(July 25, 2011 at 2:56 pm)Moros Synackaon Wrote: When I interned at the Santa Cruz Institute for Particle Physics at UCSC, one professor, this elderly gentleman of eighty or so, hobbling around with such care that one might've suspected a slight breeze would've done him in, came with us to lunch at the local pizza place. As I sat down next to him, still interested from his talk on cosmology and traditional particle physics, I asked him "So what do you think, about this string theory thing."
Right then, he turned to me suddenly, and said: "Frankly, I think it is a load of shit." and resumed eating.
Being a rather unjaded high school intern (compared to the jaded motherfucker I am now), needless to say I was utterly caught off guard by his candor. And suppressing a slight laugh too.

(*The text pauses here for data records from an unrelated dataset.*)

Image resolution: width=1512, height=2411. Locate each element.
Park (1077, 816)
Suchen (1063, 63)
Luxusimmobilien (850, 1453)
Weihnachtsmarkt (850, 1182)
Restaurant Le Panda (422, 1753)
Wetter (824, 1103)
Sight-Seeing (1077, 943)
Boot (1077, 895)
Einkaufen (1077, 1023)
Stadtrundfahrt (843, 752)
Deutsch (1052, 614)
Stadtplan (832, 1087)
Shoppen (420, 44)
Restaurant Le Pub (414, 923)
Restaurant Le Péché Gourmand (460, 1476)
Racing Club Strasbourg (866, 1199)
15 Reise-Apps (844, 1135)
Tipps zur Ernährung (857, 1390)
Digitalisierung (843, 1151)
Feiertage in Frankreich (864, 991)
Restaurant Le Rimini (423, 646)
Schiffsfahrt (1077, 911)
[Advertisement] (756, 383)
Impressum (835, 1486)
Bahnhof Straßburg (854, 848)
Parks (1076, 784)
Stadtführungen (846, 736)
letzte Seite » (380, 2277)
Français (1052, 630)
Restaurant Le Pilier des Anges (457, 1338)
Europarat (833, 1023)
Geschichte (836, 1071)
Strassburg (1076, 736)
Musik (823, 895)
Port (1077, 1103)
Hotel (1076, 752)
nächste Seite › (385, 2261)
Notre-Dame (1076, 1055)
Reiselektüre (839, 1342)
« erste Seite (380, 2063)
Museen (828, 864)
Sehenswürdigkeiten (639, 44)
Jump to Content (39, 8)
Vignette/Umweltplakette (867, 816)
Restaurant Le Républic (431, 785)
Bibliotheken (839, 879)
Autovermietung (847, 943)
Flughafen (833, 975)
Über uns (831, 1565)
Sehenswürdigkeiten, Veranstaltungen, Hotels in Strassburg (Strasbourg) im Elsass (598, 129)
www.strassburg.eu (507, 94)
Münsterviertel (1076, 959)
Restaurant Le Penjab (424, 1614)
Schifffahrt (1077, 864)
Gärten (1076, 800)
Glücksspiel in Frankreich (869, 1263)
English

Except Lee Smolin was a noted string theoretician. He thinks string theory is magnificient, it's beautiful, he's proud of his contribution to it. it's just not real science. He thinks string theory makes grand promises which has no significant testable predictive power, it has been pushed as the wave of an indefinite and probably very far-off future at the expense bread and butter science whose validity can be tested and whose contribution to physics can thus be made concrete. He thinks that those entiring the field of theoretical physics in the last 20 years have mostly been shunted off into strong theory as the only real future of theoretical physics has in effect created a talent gap of at least 20 years amongst people who treat physics as a real science.